Alumni of Sam Houston High School and Samuel Walker Houston Elementary gathered at the Committeeman’s Room of the Walker County Fairgrounds over the weekend to celebrate the legacy of their founder and enjoy the fellowship of friends.

Councilwoman Dee Howard attended the Mardis Gras themed dance on Friday night with friends and former classmates as part of the homecoming celebration. According to Howard, her father Percy was “dedicated to the students at Sam Houston High and served in several capacities at the school over the years”.

Percy Howard began at Sam Houston High School as a teacher, coach, counselor and principal.  When the schools merged in the late ‘60s, he continued his career as vice-principal, counselor and administrator of the alternative school. After his retirement, he founded the Howard Educational Scholarship Fund for exceptional high school seniors.

Johnny Williams, who also attended the event, paused to share fond memories about Mr. Howard with his daughter Dee. 

“I graduated from Sam Houston High School in 1959,” said Williams. “Coach Howard was with me in both football and track”. The councilwoman wholeheartedly agreed that her father loved sports as much as academics.

“The best thing about this weekend is seeing all my old friends,” said event organizer Carol Jefferson. Jefferson was joined by Alma Harden, Maxceen Crawford and Betty Garrett of the Samuel Walker Houston Elementary Alumni Association, the organization that sponsors the homecoming event every other year. The group gave out complimentary beads and masks at the event, and a deejay was on hand playing dance classics from decades past for the crowd’s enjoyment.

Alfonso and Allyson Watts were seen enjoying refreshments provided by the alumni association.
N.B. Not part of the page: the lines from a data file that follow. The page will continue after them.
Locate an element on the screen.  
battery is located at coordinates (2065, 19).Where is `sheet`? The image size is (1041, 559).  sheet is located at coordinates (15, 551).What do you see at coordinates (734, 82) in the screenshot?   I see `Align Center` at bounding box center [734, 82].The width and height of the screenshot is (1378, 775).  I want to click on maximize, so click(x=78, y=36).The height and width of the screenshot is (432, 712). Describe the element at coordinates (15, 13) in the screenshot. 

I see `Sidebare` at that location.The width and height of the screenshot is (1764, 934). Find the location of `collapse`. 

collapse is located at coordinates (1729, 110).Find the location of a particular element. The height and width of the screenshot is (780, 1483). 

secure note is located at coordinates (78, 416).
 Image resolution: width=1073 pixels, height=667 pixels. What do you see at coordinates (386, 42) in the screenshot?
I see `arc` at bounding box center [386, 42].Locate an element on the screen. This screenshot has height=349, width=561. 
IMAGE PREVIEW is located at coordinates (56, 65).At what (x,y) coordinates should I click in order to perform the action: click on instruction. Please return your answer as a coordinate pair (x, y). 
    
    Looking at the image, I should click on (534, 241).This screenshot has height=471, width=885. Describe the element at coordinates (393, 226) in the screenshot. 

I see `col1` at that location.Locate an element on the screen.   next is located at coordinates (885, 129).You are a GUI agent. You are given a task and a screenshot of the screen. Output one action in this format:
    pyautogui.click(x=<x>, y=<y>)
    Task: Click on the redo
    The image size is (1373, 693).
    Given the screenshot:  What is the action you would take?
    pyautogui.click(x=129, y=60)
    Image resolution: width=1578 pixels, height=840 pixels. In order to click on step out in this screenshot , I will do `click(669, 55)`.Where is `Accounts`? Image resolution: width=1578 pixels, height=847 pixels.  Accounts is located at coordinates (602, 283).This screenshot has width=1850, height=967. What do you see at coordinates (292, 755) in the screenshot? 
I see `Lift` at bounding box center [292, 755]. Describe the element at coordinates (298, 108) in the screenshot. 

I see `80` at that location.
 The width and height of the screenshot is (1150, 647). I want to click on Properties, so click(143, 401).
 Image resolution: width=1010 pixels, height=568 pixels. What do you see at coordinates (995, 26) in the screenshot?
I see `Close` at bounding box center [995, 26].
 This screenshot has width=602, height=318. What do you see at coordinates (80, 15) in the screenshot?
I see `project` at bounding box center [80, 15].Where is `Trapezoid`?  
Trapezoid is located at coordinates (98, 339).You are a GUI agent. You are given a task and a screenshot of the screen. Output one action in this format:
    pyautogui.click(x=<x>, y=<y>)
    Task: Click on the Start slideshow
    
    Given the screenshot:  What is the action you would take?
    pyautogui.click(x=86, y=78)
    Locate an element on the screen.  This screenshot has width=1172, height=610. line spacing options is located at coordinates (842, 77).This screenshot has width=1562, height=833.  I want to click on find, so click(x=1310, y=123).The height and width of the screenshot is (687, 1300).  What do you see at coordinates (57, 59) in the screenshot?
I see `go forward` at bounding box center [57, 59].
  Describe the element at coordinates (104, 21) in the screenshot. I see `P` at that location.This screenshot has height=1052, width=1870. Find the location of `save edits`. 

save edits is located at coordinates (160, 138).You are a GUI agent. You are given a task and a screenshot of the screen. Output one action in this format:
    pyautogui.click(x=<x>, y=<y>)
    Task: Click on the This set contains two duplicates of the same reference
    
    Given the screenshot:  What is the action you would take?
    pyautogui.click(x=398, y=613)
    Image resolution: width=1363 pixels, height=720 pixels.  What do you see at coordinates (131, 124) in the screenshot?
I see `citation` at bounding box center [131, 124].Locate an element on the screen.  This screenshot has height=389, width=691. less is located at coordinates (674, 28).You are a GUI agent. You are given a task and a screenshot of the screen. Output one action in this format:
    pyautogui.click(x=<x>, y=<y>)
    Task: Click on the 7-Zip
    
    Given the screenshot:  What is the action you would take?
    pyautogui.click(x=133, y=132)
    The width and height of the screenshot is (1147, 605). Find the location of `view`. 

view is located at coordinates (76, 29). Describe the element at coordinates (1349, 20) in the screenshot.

Sam Houston Elementary Alumni Edwina Edmond and Sandra Wallace celebrated in Mardis Gras attire along with their friend Donna Gilbert. Kijana Wiseman of Rosenwald Acres posed for  pictures between greeting new friends and old. 

Rosenwald Acres is the recently inherited property of Wiseman and the former site of another  historically black school that was founded by her ancestors. The Rosenwald Fund was a direct contributor to Samuel Walker Houston’s early days of school expansion that educated the black community in Walker County before desegregation. 

The attendants of this event represent those who experienced segregation first hand and the long road to full integration in the education system we have today. Each person carries the trials, tribulations, determination, and pride of everything that Samuel Walker Houston stood for in his life long quest to better his community. Due to his diligence and belief that education is a human right that everyone should be able to access, his legacy lives on.